Copy out the part of the records that begins with the line containing "Screen dimensions: 1419x831" and continues to the end of the records, including both ends. Leave out the pictures.

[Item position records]

======

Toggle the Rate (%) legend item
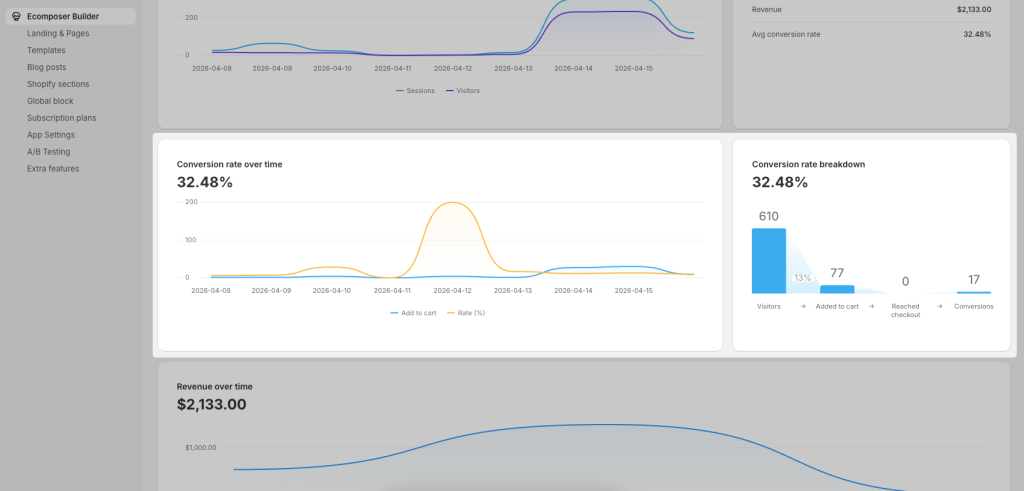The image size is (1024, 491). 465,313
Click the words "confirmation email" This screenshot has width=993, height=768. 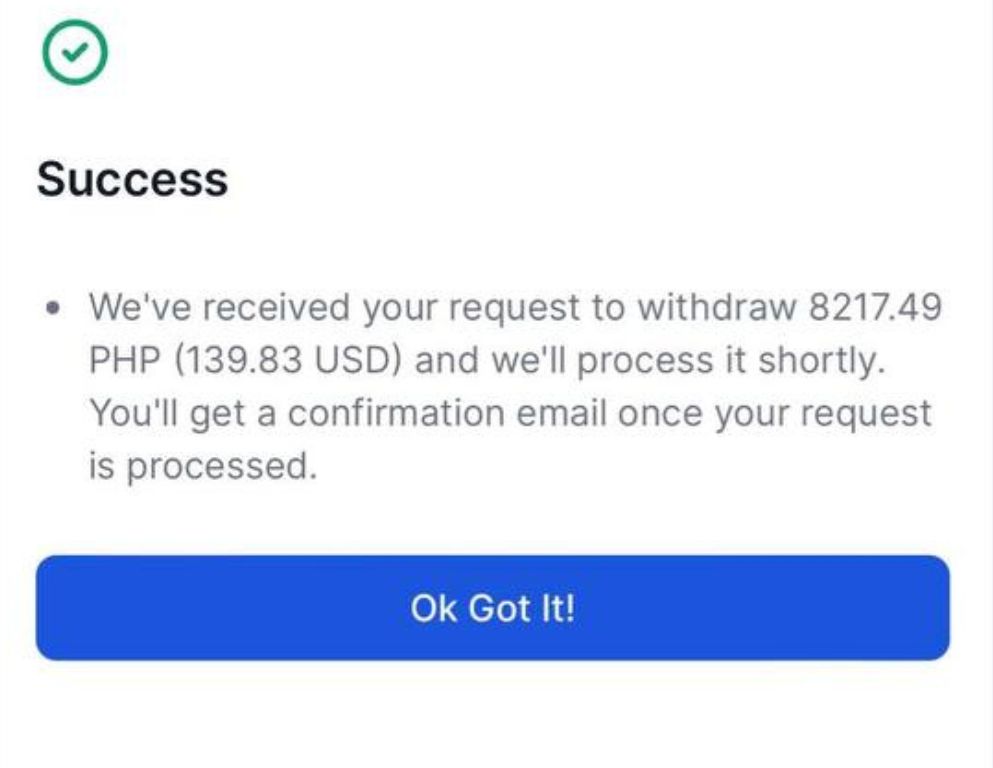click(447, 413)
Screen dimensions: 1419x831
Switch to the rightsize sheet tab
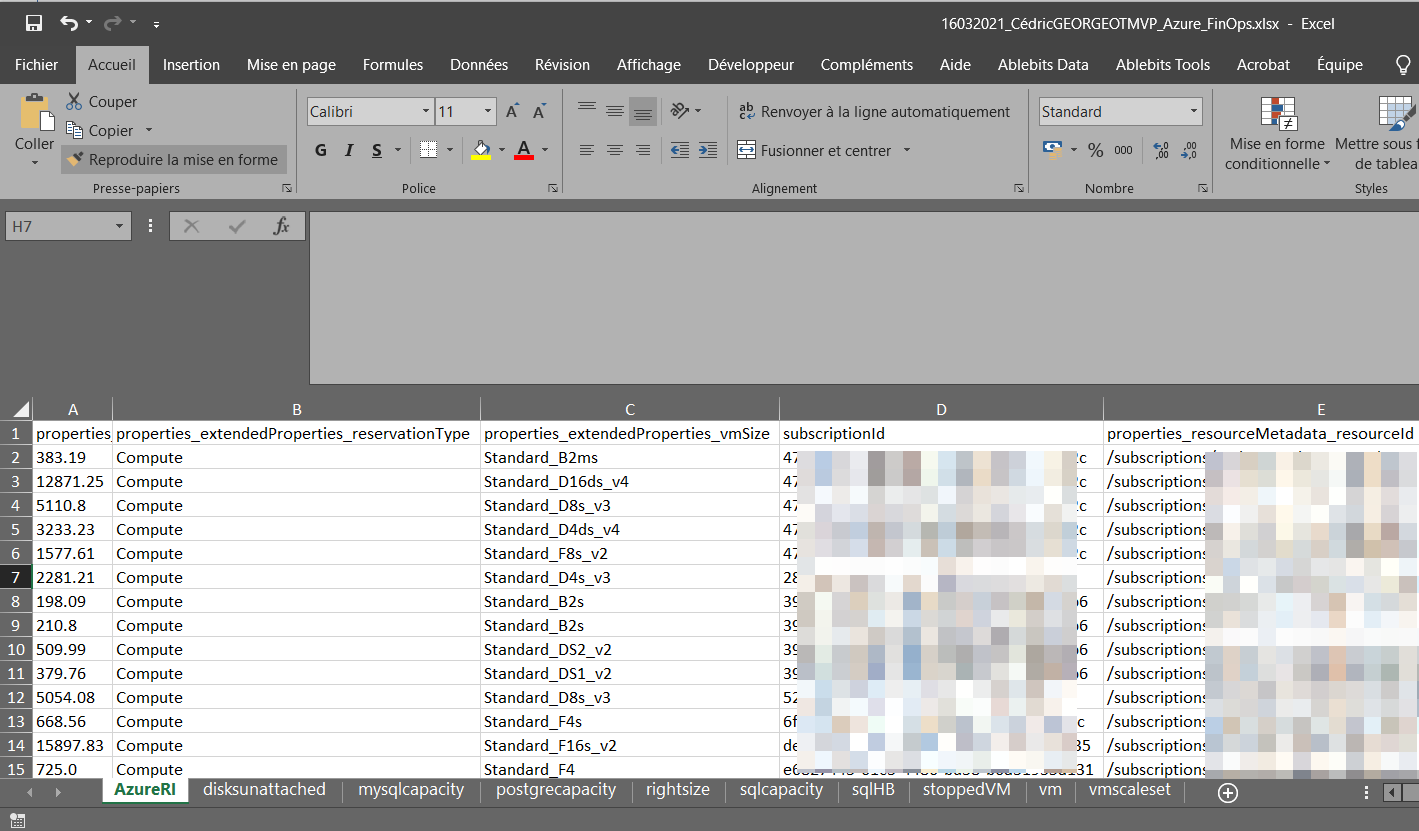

======

Written answer -
Screen dimensions: 1419x831
Switch to the rightsize sheet tab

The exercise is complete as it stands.